Monitors have a nonlinear intensity-to-voltage response curve. When you supply a voltage of x, the displayed intensity is approximately x raised to the power of 2.5. This means that a mid-range voltage — say 0.5 — produces an intensity of 0.52.5 ≈ 0.177, which is far darker than linear 50% brightness.
The Solution
To compensate for the monitor's power curve, gamma correction is applied to the signal before it reaches the monitor. The input signal is raised to the power of 1/2.5 (approximately 0.45), which pre-brightens it. When the monitor then applies its 2.5 power curve, the two effects cancel out and the final output matches the original linear intensity.

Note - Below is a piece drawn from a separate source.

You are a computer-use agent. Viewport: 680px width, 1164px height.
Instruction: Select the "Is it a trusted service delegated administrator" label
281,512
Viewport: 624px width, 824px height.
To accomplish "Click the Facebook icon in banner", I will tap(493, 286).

// Encode for display (gamma encode)
float encoded = pow(linearValue, 1.0 / 2.2);
// Decode back to linear (gamma decode — done implicitly by sRGB-aware APIs)

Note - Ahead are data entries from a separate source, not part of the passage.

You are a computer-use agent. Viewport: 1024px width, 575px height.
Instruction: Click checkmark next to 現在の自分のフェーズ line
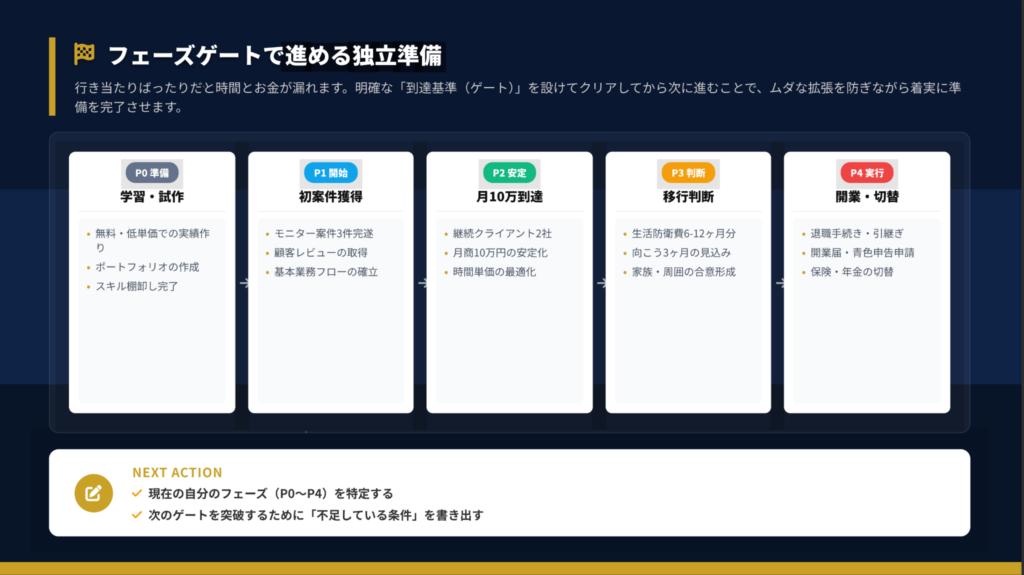coord(137,493)
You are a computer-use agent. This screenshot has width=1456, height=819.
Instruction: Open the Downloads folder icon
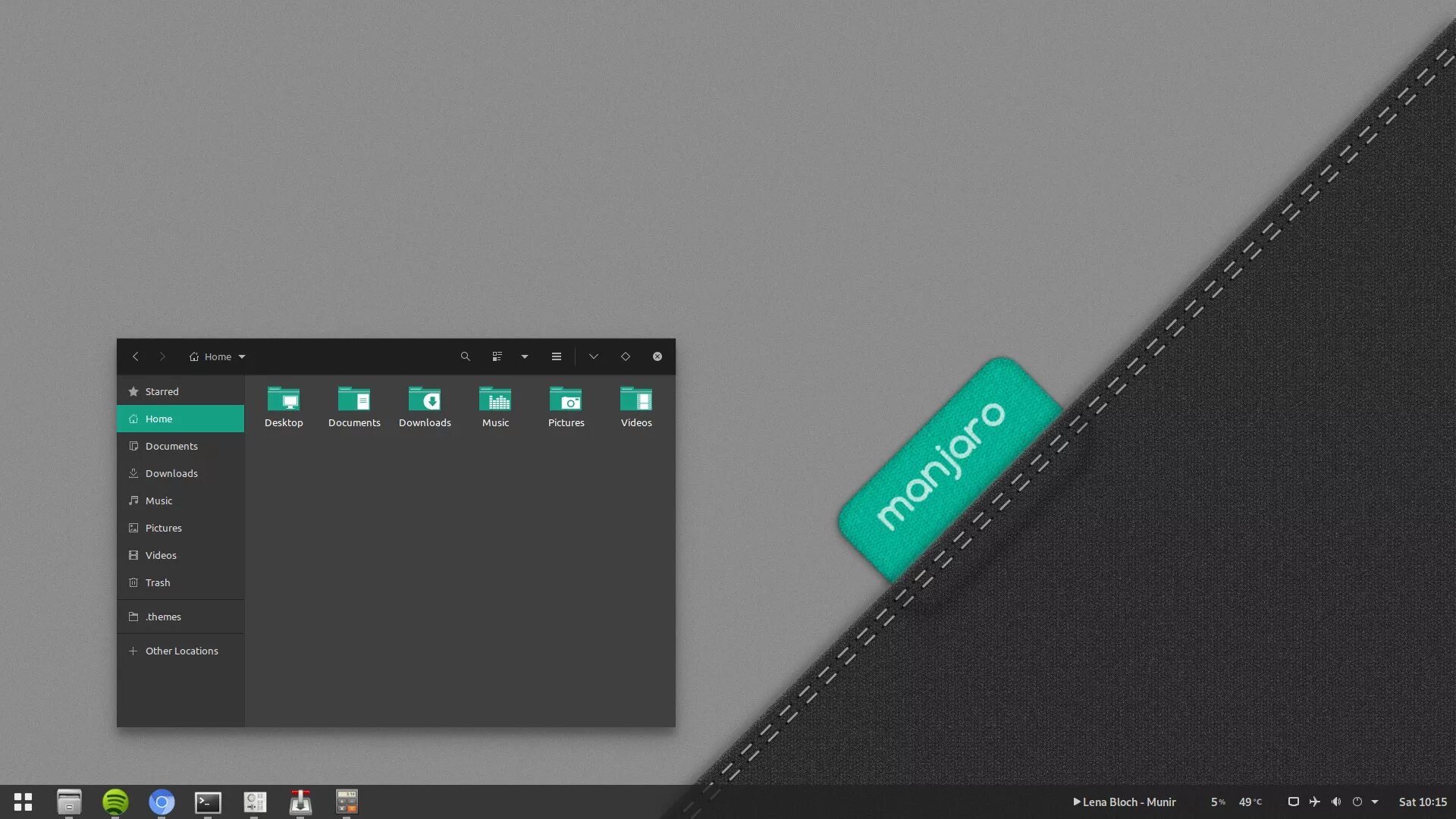pyautogui.click(x=425, y=400)
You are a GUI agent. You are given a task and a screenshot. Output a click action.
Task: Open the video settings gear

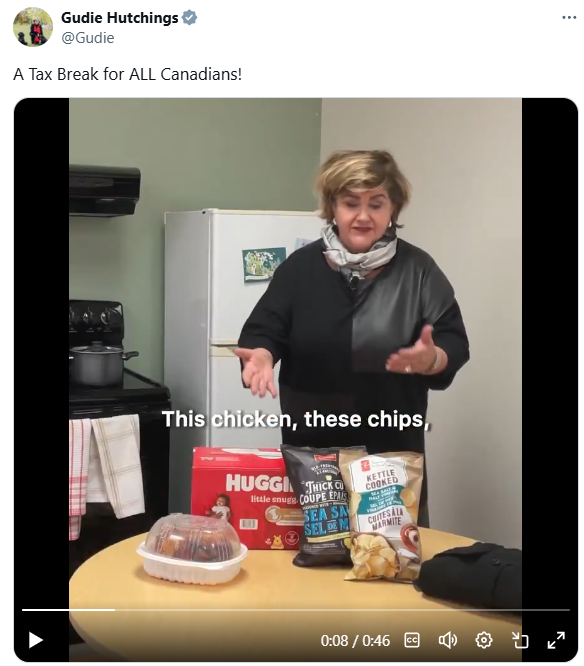coord(483,640)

float linear = pow(encodedValue, 2.2);
Why 2.2?
The standard gamma value used in practice is 2.2 (not exactly 2.5) because it also accounts for the nonlinear perception of brightness in human vision. The sRGB color space standardizes this: images stored in sRGB are gamma-encoded at ~2.2, and monitors decode them back to linear for display.
In Graphics Programming
This matters directly in shaders. Lighting calculations must happen in linear space — physically correct light math only works linearly. If your textures are stored in sRGB (gamma-encoded) and you don't decode them before lighting, your shading math will be wrong.
The correct workflow:
- Decode sRGB textures to linear space at sample time
- Perform all lighting math in linear space
- Re-encode back to sRGB before writing to the framebuffer for display
OpenGL handles this automatically if you create your textures with GL_SRGB8_ALPHA8 and your framebuffer with sRGB support enabled via glEnable(GL_FRAMEBUFFER_SRGB).